Some municipalities are looking for creative ways to raise  new money like selling or leasing municipal assets (e.g. parking lots, zoos and other facilities).  While this may offer temporary relief, it won't fill the gap in the long term.  Why don't these communities raise the taxes they need to pay their bills?  Because no politician wants to vote for higher taxes in a down economy (or any time, really).  And, if given a chance to vote, citizens will rarely choose to raise their taxes, especially when unemployment is high and job security is low.

So, what's the answer?   I suggest it's NOT declaring bankruptcy.  Once the court takes over, the judge will just liquidate assets and cut back everything and anything.  The court is not empowered to raise taxes. It might liquidate outstanding bonds at a few cents on the dollar, but I wouldn't want to be that community going forward when it has no credibility left in the bond market. And, while the court might not be able to reduce past pension obligations (because they are protected by state law), it can certainly refuse to offer future pension benefits to new public employees.  Of course, whether police, firemen, teachers or others would ever want to work in such a place in the future is not clear. And, slashing expenditures in this way can create a death spiral.  Massive cutbacks in services reduce property values almost immediately.  A loss in property value reduces property tax revenue going forward. And, the downward spiral continues.  So, cities that think they can easily handle insolvency by declaring bankruptcy better think again.

What's the alternative?  In some states, like Massachusetts, the governor can step in and appoint a receiver to take over the management of the city.  While this doesn't solve the underlying problems, it does put someone in charge who isn't worried about getting re-elected or satisfying various constituencies. Of course, from a resident's perspective, who wants some non-accountable bureaucrat making decisions about what services and expenditures will be cut and which will be saved?  It would be better if local leaders organized an ad hoc municipal management task force and asked this group to make a last ditch effort (once the red flags about forthcoming insolvency have been raised) to come up with a cut-back plan that citizens can get behind.  The four key ingredients are:  a professional mediator to help identify the relevant stakeholders and manage the problem-solving conversation in a non-partisan way way; a joint fact-finding process that gives a large stakeholder panel access to a range of technical advisors; a transparent and accountable process that invites citizens, employers and public agencies to follow what's happening on-line every step of the way; and a binding referendum on a negotiated package that will give political legitimacy to whatever informed agreement is reached.   Mediation of this sort should be paid for by the municipality. It will cost a lot less than the legal fees involved in litigating a case into  bankruptcy court.  If such a group fails to reach agreement within a reasonable time, all the usual legal maneuvering will then begin.
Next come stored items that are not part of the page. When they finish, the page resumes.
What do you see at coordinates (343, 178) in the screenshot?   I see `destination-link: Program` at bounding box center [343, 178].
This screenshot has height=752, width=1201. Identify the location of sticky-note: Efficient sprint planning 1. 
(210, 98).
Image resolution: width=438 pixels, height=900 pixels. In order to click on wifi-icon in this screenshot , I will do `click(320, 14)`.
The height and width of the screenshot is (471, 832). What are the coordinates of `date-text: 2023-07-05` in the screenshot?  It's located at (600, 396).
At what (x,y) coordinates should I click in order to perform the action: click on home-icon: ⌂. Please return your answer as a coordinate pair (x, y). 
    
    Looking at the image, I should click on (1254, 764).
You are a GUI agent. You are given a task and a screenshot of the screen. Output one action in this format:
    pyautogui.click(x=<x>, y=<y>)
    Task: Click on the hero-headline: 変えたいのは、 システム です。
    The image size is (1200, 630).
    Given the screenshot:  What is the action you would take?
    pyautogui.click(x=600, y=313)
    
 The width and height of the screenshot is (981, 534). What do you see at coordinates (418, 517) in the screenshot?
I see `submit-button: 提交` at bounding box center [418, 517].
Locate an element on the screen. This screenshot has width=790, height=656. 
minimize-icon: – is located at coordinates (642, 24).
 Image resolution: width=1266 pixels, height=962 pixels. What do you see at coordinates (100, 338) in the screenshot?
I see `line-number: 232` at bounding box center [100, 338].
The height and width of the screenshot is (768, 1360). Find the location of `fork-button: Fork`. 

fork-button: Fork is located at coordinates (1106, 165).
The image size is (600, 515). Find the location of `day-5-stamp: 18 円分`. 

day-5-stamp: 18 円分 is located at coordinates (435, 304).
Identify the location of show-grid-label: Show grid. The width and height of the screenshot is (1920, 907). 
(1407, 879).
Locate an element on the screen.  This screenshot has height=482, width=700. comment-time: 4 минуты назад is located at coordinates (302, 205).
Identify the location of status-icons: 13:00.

The "ugly truth" I learned from my participation in this panel, is that bankruptcy is the worst possible solution to municipal insolvency. On the other hand, the threat that the court will declare a city bankrupt may serve to motivate the search for a negotiated solution. Cities and towns in financial trouble need to take action before they go over the precipice. Very few elected officials will address forthcoming insolvency problems in a useful way unless they are pushed by the electorate to do that.  Most residents and business owners will, right up until the end, lobby for what they think will help them, rather than for what will be in the community's long-term best interests.  So, it will take concerted leadership by non-elected interests to initiate the mediation of impending municipal bankruptcy.  Get with it citizens, you know what you have to do.